* WORK REQUIRED *
Provide only the number of lines in the following data that contain "Door".

* EXTRACTED RECORDS *

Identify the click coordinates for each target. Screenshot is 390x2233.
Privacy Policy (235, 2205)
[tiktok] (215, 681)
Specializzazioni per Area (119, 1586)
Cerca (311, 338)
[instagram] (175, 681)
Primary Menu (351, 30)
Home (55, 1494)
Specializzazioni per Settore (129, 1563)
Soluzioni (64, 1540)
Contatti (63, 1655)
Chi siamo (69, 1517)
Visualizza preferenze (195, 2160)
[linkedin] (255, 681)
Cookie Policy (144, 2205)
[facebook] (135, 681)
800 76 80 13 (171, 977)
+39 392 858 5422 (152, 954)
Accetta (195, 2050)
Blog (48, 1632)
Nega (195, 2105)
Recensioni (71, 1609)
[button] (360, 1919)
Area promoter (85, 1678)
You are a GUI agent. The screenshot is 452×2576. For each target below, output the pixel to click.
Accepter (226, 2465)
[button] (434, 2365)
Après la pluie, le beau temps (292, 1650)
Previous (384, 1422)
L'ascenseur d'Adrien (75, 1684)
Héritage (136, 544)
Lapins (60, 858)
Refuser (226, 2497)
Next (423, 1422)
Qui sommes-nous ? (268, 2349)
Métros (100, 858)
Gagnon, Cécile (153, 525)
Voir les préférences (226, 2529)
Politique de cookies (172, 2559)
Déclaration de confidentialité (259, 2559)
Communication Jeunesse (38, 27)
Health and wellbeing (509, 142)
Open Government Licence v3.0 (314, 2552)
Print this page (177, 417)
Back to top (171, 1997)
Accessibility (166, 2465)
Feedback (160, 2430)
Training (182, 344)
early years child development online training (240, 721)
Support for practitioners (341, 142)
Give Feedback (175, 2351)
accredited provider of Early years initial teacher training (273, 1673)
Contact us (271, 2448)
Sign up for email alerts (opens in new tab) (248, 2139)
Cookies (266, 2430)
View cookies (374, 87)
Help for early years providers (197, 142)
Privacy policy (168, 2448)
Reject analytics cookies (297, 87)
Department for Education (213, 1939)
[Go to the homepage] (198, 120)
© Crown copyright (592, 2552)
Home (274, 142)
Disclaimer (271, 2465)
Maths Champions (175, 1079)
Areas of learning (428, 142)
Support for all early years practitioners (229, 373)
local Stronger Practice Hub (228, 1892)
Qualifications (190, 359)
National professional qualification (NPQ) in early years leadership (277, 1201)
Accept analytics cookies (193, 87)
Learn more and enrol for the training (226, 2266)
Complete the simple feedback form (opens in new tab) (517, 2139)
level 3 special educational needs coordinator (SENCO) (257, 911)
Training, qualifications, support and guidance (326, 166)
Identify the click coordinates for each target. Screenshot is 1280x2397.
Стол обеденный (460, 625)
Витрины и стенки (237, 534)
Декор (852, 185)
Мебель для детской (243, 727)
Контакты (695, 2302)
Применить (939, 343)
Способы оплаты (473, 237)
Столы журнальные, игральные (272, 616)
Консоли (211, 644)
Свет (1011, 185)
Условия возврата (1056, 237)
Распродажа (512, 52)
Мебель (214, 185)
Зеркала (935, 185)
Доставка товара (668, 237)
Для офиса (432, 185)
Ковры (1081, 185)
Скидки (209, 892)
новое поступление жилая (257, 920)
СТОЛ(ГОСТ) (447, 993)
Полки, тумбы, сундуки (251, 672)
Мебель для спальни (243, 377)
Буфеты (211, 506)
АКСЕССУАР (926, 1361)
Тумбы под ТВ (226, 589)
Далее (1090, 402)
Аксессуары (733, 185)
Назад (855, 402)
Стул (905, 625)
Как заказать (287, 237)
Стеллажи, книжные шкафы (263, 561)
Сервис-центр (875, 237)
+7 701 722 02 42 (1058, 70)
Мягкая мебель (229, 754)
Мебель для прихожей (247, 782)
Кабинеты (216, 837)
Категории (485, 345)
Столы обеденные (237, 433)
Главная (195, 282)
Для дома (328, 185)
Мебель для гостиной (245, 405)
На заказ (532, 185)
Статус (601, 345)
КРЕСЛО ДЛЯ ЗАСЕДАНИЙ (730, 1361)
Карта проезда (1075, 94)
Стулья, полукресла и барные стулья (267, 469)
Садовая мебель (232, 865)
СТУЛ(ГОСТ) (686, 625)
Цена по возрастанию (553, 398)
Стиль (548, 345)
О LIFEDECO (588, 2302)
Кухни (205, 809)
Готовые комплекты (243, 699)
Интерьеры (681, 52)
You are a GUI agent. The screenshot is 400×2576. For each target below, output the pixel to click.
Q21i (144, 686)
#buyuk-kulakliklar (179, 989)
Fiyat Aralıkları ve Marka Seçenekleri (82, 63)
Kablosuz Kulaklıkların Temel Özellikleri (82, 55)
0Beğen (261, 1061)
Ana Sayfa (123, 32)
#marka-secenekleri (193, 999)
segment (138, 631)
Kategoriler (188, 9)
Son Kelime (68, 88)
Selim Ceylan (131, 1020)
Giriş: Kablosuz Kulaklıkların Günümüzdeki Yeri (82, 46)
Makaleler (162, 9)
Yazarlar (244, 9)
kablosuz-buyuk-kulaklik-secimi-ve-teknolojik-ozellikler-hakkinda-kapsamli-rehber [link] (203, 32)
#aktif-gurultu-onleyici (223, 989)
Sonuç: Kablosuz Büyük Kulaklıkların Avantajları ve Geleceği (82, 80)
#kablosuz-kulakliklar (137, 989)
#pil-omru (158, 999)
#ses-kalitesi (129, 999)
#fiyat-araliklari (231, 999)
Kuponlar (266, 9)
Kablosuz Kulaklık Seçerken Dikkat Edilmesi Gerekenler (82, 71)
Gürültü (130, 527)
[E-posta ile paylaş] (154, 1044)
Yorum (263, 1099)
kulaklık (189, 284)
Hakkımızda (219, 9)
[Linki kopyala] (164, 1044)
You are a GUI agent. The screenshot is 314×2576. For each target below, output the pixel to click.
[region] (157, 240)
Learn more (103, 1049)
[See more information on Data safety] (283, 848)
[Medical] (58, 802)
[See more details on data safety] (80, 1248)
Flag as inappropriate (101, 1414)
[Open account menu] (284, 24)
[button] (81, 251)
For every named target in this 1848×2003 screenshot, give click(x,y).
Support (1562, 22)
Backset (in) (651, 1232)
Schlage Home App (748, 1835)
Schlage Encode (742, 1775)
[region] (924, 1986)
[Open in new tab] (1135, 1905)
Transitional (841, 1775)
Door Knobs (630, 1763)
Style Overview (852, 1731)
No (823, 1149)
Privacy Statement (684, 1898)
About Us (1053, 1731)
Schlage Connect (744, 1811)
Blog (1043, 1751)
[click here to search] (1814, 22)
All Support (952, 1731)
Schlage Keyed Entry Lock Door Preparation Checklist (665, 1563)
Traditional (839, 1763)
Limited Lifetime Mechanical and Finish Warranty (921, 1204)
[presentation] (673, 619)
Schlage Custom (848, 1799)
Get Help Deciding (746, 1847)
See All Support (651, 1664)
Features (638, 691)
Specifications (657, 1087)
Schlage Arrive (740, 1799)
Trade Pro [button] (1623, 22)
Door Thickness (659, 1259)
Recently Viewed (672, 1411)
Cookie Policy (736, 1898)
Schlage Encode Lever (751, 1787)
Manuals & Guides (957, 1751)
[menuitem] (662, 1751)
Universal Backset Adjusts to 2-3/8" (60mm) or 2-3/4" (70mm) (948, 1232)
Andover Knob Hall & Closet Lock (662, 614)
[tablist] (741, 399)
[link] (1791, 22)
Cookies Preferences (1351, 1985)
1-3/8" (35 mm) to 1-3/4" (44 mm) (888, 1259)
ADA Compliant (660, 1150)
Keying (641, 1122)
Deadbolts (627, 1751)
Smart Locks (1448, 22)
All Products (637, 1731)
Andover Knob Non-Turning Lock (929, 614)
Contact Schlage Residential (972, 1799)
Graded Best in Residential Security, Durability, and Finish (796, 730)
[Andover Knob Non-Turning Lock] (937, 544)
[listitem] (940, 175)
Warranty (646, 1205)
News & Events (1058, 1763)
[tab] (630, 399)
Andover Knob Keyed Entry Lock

* SOLVED EXERCISE *
3